- _Excerpt provided_

+ + +

Recenty the following question was posted on oracle-l (I paraphrase…):
With Oracle Database it is possible to create something similar to Teradata’s sparse indexes?
Since the question is an interesting one, I decided to write this short post.
First of all, I have to say that such a feature is not supported by the CREATE INDEX statement with Oracle Database. What a pity! I would really like to see this feature in Oracle Database 12x (I bet that “x” will be “f”; post you opinion as a comment if you want). Several database engines do so. Teradata was mentioned by the OP, two additional examples are PostgreSQL and SQL Server.
How to do something similar with Oracle Database?
As of Oracle Database 11g Release 2 it is possible to partially index a table by taking advantage of Zero-Size Unusable Indexes. The following SQL statements show an example where only the data of August 2010 is indexed.
SQL> CREATE TABLE t AS 2 SELECT rownum AS id, sysdate-mod(rownum,100) AS tim, rpad('*',50,'*') AS pad 3 FROM dual 4 CONNECT BY level <= 1000; SQL> CREATE INDEX i ON t (tim) 2 GLOBAL PARTITION BY RANGE (tim) ( 3 PARTITION i_201001 VALUES LESS THAN (to_date('2010-02-01','YYYY-MM-DD')), 4 PARTITION i_201002 VALUES LESS THAN (to_date('2010-03-01','YYYY-MM-DD')), 5 PARTITION i_201003 VALUES LESS THAN (to_date('2010-04-01','YYYY-MM-DD')), 6 PARTITION i_201004 VALUES LESS THAN (to_date('2010-05-01','YYYY-MM-DD')), 7 PARTITION i_201005 VALUES LESS THAN (to_date('2010-06-01','YYYY-MM-DD')), 8 PARTITION i_201006 VALUES LESS THAN (to_date('2010-07-01','YYYY-MM-DD')), 9 PARTITION i_201007 VALUES LESS THAN (to_date('2010-08-01','YYYY-MM-DD')), 10 PARTITION i_201008 VALUES LESS THAN (to_date('2010-09-01','YYYY-MM-DD')), 11 PARTITION i_201009 VALUES LESS THAN (to_date('2010-10-01','YYYY-MM-DD')), 12 PARTITION i_201010 VALUES LESS THAN (to_date('2010-11-01','YYYY-MM-DD')), 13 PARTITION i_201011 VALUES LESS THAN (to_date('2010-12-01','YYYY-MM-DD')), 14 PARTITION i_201012 VALUES LESS THAN (to_date('2011-01-01','YYYY-MM-DD')), 15 PARTITION i_maxvalue VALUES LESS THAN (MAXVALUE) 16 ) 17 UNUSABLE; SQL> ALTER INDEX i REBUILD PARTITION i_201008;
It goes without saying that you are not forced to have so many partitions in place. In fact, to index the data of August, the following CREATE INDEX is more appropriate.

+ + +

- _Data lines_
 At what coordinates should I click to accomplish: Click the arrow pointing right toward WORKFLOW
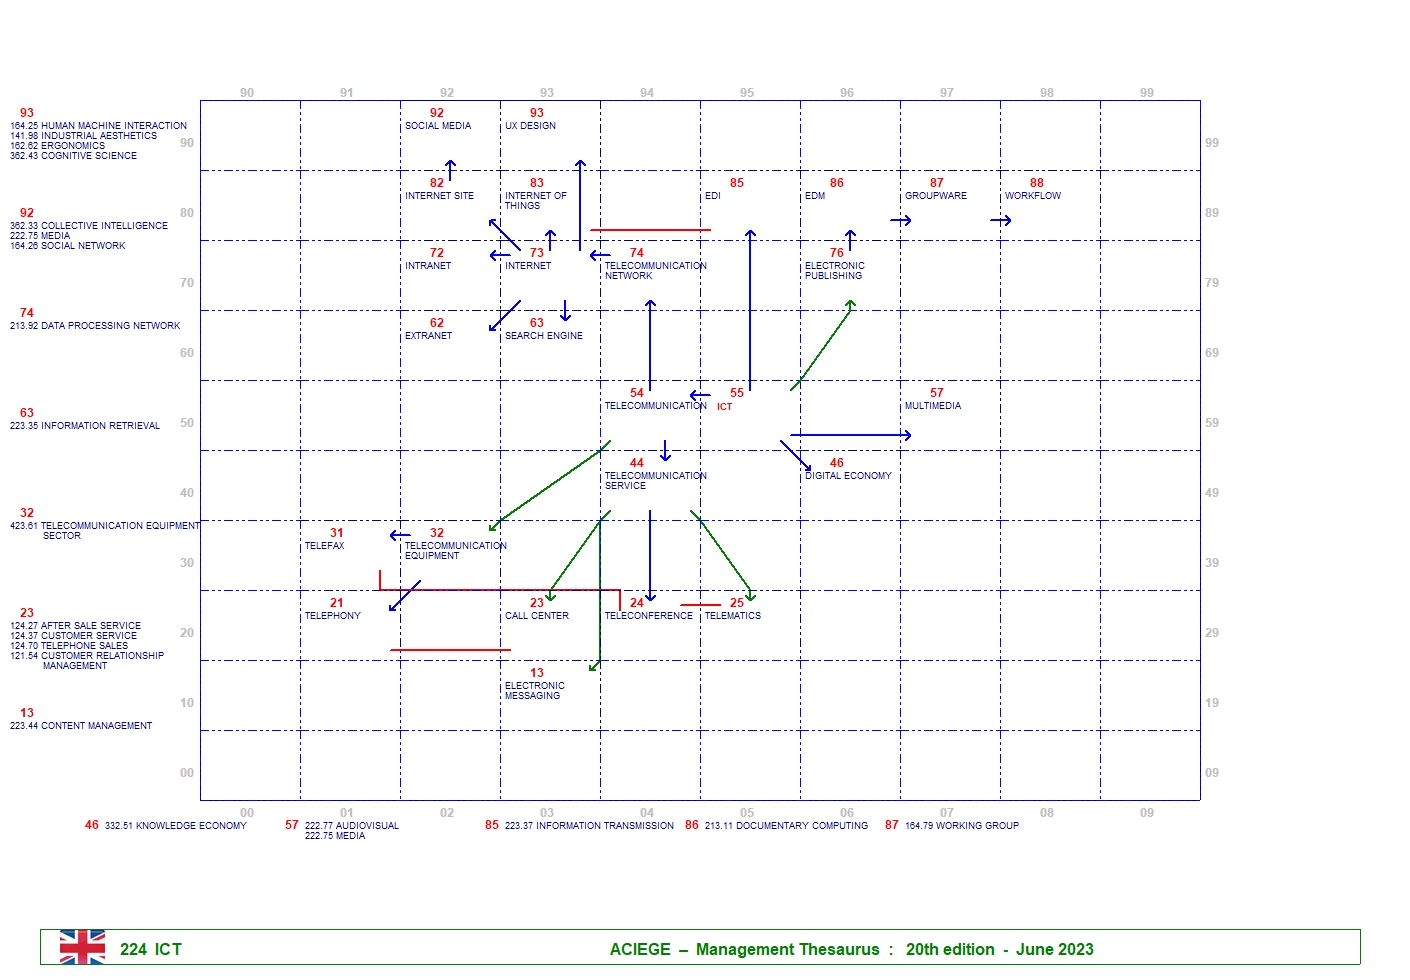(x=1001, y=220)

+ + +

- _Tasks to perform_
A) Answer these about the post on partial indexing in Oracle, one per line:
(i) Besides Teradata, which two database engines does it name?
(ii) From which release on can a table be partially indexed with Zero-Size Unusable Indexes?
(iii) Which index partition does the example rebuild?
B) Rewrite as a short list the paragraph of the post on partial indexing in Oracle that begins "First of all, I have to say", keeping its main facts.
C) Carry on the post on partial indexing in Oracle from the point where it stops.
The lines have nothing to do with the post.

- _Per-task outputs_
A)
(i) PostgreSQL and SQL Server
(ii) Oracle Database 11g Release 2
(iii) i_201008

B)
- The CREATE INDEX statement in Oracle Database does not support such a feature.
- The author would like to see it in Oracle Database 12x and bets that "x" will be "f".
- Readers are invited to give their opinion in a comment.
- Several database engines support it: Teradata, which the OP mentioned, plus PostgreSQL and SQL Server.

C)
SQL> CREATE INDEX i ON t (tim) 2 GLOBAL PARTITION BY RANGE (tim) ( 3 PARTITION i_201007 VALUES LESS THAN (to_date('2010-08-01','YYYY-MM-DD')), 4 PARTITION i_201008 VALUES LESS THAN (to_date('2010-09-01','YYYY-MM-DD')), 5 PARTITION i_maxvalue VALUES LESS THAN (MAXVALUE) 6 ) 7 UNUSABLE;
Then, to index the data of September, you have to execute some SQL statements like the following ones.
- Create a partition for the data of September and rebuild it:
SQL> ALTER INDEX i SPLIT PARTITION i_maxvalue AT (to_date('2010-10-01','YYYY-MM-DD')) INTO ( 2 PARTITION i_201009, 3 PARTITION i_maxvalue 4 ); SQL> ALTER INDEX i REBUILD PARTITION i_201009;
- Drop the oldest partition:
SQL> ALTER INDEX i DROP PARTITION i_201007;
- Make unusable the partition for the data of August:
SQL> ALTER INDEX i MODIFY PARTITION i_201008 UNUSABLE;
In this way you have at most three partitions available. And, for most of the time, only one of them is usable and, therefore, occupying space.
Even though in the example I provide in this post I use a global index, you can use the same technique with local indexes as well. That said, I see no problem in using a global index as the one shown in this post.
I tried this method with 10.2.0.4 test database, worked perfectly. Tried a simple query to count all rows from a date within the “active” partition, and partition was used.
But I have one question, if I understand right, the creation of the index with a UNUSABLE status do not populate the index, so that’s why you say that the other partitions do not occupy space ?
Really useful example.
Sorry I got the answer, it is a particularity of 11gR2. I check segment usage, space is allocated in 10gR2.. so i guess this is less interesting.
Depending on your requirement, couldn’t you also use a function based index to partially index a table?
That’s cool, but the optimizer doesn’t recognize the usable index partition if you query using bind-variables. If you use a literal which points to the usable index-partition, then it’s used.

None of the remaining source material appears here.